In early February 2022, Rochester City Council announced they would review potential changes to the line after receiving public feedback. The proposed changes would upgrade amenities at the two primary stations, Saint Mary's Transit Center and 2nd Avenue Station, and extend the line south along 3rd Avenue SE with an additional station near 6th Street. The changes under review would an additional year for environmental review and would bring the cost of Phase 1 to $146.8 million. The additional $32.8 million would be covered by the Federal Transit Administration, increasing their share of the project costs from 49% to 60%.

== Route ==
The 2.6 mile route begins at Mayo Clinic's west lot at 2nd Street and 23rd Avenue SW. On August 25, 2020, the DMC Corporation Board of Directors voted unanimously to modify the DMC's boundaries to include the westernmost portion of the route, making the project eligible to receive DMC funding.

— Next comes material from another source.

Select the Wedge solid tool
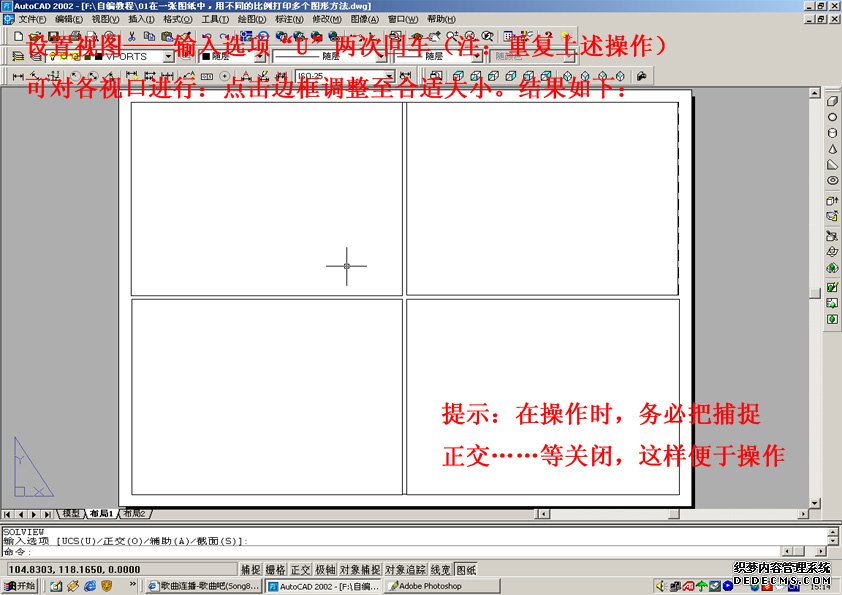 (832, 165)
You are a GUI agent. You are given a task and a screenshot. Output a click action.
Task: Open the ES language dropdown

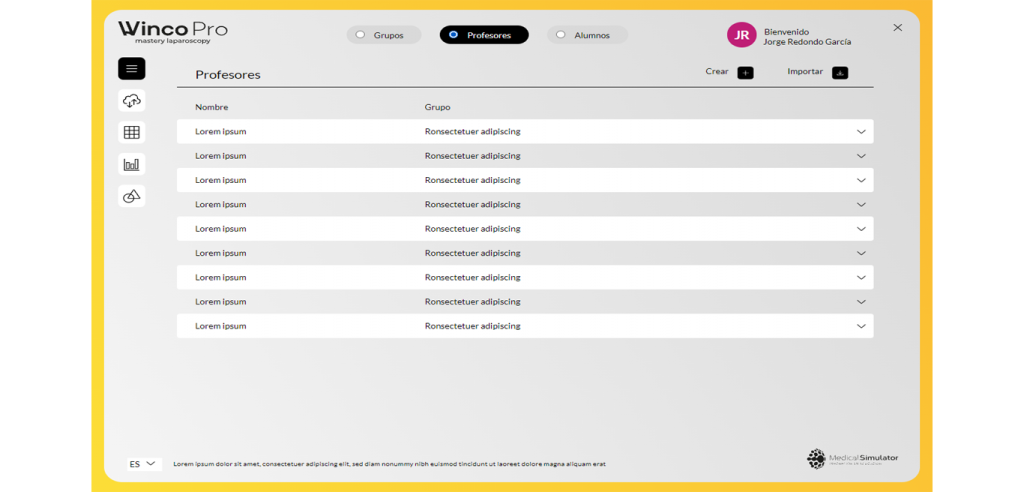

The route continues east along 2nd Street in dedicated bus lanes, stopping at five enhanced stations along 2nd Street. After Broadway Avenue, the route would make a clockwise loop with two additional stops at 2nd Street & 3rd Avenue SE and 4th Street & Broadway Avenue before returning down 2nd Street the opposite direction.

Link will use new 60 ft articulated battery electric buses with three-doors and will be operated by Rochester Public Transit.